William Thomson

Personal information
- Full name: William Thomson
- Date of birth: 4 May 1868
- Place of birth: Cardross, Scotland
- Position(s): Inside forward; centre half;

Senior career*
- Years: Team / Apps / (Gls)
- 1889–1893: Dumbarton / 31 / (8)
- 1893: Aston Villa / 0 / (0)
- 1893–1894: Newton Heath / 3 / (0)
- 1894–1898: Dumbarton / 24 / (3)
- 1898–1901: Clyde / 25 / (1)

International career
- 1892–1898: Scotland / 4 / (1)
- 1895: Scottish League XI / 1 / (0)

= William Thomson (Dumbarton footballer) =

Scottish footballer

William Thomson (born 4 May 1868) was a Scottish footballer of the 1890s.

==Career==
Thomson played for Dumbarton (two spells), Aston Villa, Newton Heath and Clyde.

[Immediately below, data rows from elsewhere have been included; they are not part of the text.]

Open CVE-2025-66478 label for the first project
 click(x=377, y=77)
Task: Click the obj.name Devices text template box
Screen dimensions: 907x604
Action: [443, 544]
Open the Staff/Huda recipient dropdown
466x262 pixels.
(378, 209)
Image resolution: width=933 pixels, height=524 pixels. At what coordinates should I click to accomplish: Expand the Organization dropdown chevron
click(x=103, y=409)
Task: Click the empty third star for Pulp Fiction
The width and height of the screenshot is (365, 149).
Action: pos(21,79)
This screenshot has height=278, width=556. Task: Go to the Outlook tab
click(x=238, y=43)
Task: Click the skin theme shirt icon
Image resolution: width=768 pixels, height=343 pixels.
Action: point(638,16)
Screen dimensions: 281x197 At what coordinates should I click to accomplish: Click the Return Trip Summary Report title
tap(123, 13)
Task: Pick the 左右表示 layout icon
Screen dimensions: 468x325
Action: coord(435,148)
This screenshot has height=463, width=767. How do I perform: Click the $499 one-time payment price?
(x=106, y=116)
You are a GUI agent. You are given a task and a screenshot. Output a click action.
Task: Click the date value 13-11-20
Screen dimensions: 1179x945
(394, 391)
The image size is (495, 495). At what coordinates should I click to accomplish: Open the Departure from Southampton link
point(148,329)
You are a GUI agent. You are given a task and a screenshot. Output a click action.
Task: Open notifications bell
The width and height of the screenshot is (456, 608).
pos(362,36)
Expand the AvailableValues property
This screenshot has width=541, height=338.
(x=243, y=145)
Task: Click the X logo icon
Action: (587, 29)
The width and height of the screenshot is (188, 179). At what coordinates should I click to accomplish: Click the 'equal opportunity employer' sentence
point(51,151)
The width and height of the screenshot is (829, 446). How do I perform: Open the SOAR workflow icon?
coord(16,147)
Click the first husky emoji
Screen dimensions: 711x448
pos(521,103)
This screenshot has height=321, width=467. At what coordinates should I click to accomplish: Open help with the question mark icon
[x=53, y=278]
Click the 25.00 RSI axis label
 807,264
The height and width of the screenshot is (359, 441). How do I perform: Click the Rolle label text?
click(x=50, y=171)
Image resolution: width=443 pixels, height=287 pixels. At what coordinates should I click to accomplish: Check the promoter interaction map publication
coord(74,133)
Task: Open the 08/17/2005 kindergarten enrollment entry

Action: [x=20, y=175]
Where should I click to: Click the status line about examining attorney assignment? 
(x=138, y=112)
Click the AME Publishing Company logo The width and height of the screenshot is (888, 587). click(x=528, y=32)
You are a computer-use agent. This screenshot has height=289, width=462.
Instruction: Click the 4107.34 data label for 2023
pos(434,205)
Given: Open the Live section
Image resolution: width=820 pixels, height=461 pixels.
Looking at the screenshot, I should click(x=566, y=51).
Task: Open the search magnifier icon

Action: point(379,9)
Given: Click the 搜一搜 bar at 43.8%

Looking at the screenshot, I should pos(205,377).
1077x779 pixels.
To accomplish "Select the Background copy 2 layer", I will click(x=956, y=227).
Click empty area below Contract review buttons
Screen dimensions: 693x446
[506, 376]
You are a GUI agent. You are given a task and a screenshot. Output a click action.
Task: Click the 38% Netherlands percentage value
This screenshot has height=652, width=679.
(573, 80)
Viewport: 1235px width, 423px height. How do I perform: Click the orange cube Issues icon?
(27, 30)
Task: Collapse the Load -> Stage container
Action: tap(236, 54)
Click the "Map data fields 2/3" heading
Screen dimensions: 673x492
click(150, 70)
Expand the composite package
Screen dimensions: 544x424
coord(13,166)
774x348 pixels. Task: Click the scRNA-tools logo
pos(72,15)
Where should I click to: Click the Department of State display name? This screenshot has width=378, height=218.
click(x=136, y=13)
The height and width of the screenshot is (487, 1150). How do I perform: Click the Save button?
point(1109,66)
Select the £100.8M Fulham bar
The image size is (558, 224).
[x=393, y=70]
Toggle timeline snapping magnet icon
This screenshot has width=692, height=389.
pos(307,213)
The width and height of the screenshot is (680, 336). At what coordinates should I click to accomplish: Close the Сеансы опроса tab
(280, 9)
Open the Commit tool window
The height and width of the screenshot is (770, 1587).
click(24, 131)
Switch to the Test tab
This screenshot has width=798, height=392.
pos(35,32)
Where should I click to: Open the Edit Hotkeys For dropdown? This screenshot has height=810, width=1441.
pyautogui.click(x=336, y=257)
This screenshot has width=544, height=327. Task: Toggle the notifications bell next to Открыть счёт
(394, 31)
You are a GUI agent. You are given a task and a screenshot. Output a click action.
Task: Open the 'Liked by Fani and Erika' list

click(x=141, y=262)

He also played internationally for Scotland between 1892 and 1898.

==Honours==
- Dumbarton
- Scottish League: Champions 1891–92
- Scottish Cup: Runner-Up 1896–97
- Dumbartonshire Cup: Winners 1890–91, 1891–92, 1892–93
- 4 caps for Scotland between 1892 and 1898, scoring one goal
- 1 cap for the Scottish League in 1895
- 2 representative caps for Dunbartonshire between 1892 and 1898
- 1 international trial for Scotland in 1892

==Personal life==
Thomson emigrated to Australia in approximately 1910, eventually settling in Drummoyne, Sydney.